相当にお怒りのようだけど、こうなることくらい分かった上で言っているのだから引いてやるものか。
「なんでも好きに言ったらいいよ。だけど、魔法を使おうとしないヴェントさんはこのままじゃどう足掻いたって卒業できないよ」
「! それは……」
たじろぐように後ろに一歩下がったヴェントさんが下を向いて言葉を失う。
今朝もらった名簿によると、ヴェントさんはマホガクに来る前から魔法を使っていたそうだが、こっちで実際に魔法を使っている姿を見たものは一人もおらず、入学して一番に行う属性の確認の時でさえ魔法を使おうとはしなかったという。学院に来る前、実家では風魔法を使っていたらしく、どうして魔法を使おうとしないのかについては頑なに答えてはくれないと。

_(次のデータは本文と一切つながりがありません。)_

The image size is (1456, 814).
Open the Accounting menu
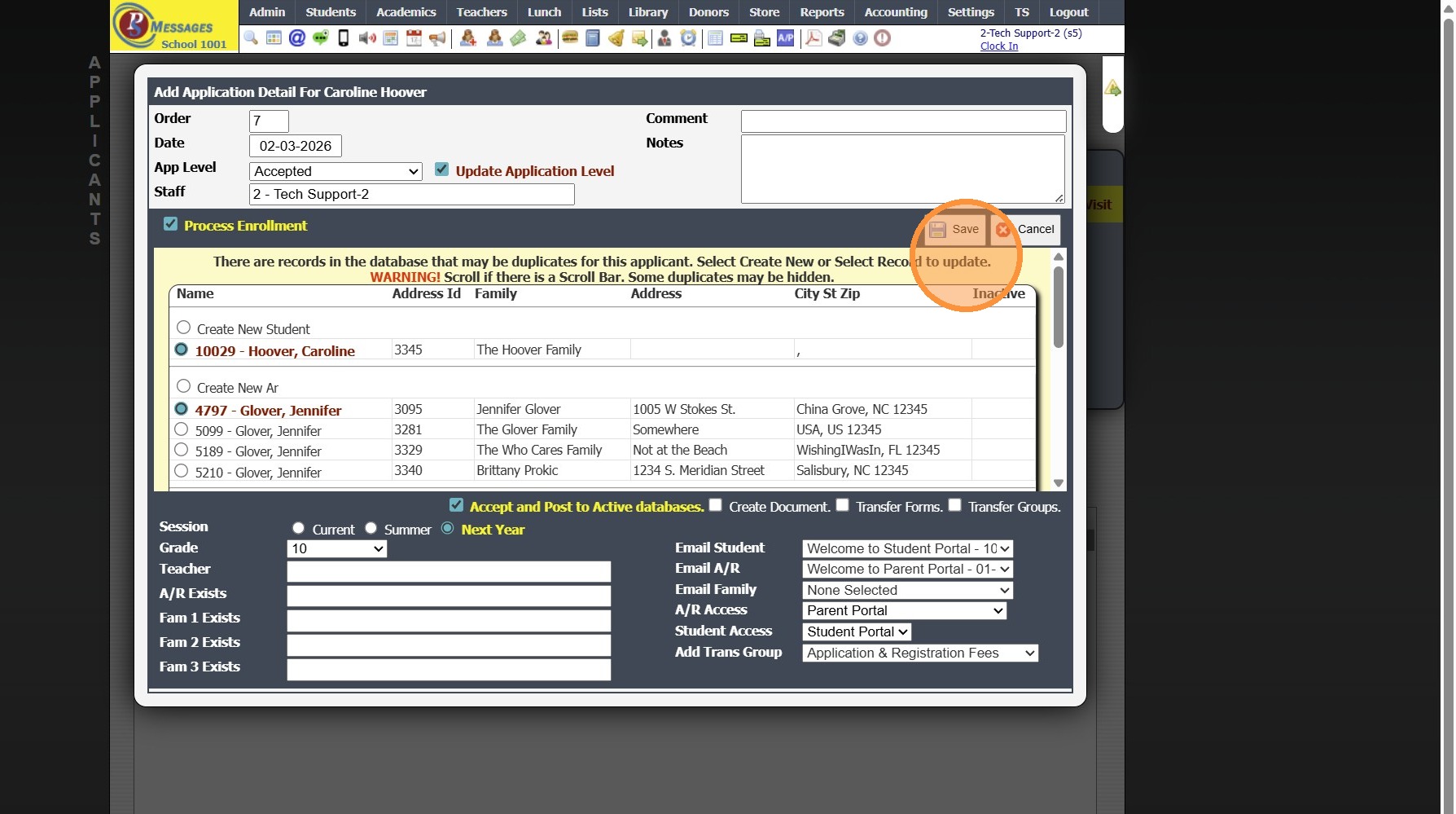(x=895, y=12)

「ヴェントさんが嫌なら無理に魔法を使えとは言わない。正直魔法を使おうとしない以上はここを卒業なんて絶対にできないと思うけど、僕の授業を受けて武器の使い方をそれなりに学んでくれたら誤魔化しながらでも卒業試験の手前までは連れて行ってあげる」
「そんなこと、信じられるわけないでしょ……」
「できるんだよ。これから卒業までの間、君の担当教師はずっと僕のままだから。卒業試験だけは僕だけじゃどうしようもないけど、進級だけなら僕の一存でどうとでもできる。卒業するのに魔法を使うか、それとも別の抜け道を探すのかは分からないけど…………強い魔法使いになるんでしょ? なら、マホガクの卒業は絶対に必要だと思うけどな」
警戒心を煽るためにわざとらしく笑顔を作って見せる。
そんな僕のことを睨みつけ、必死に唇を噛みながらも、僕の提案が最良の策だと理解してしまったヴェントさんは細々と言葉を紡ぎ出す。
「……分かった、わよ。でも、ちょっとでも変なことしたらぶっ殺してやるんだから!」
「うん、それでいいよ。改めてよろしくね、ヴェントさん」
「ふんっ!」
これ以上は話すことはないと言わんばかりにそっぽを向いてしまった。
脅しをかけたようなもんだから嫌われて当然だしそんな反応をされてしまって当然だろうけど……年下の女の子に「ぶっ殺してやる」なんて言われたの初めてだからちょっとショックだった。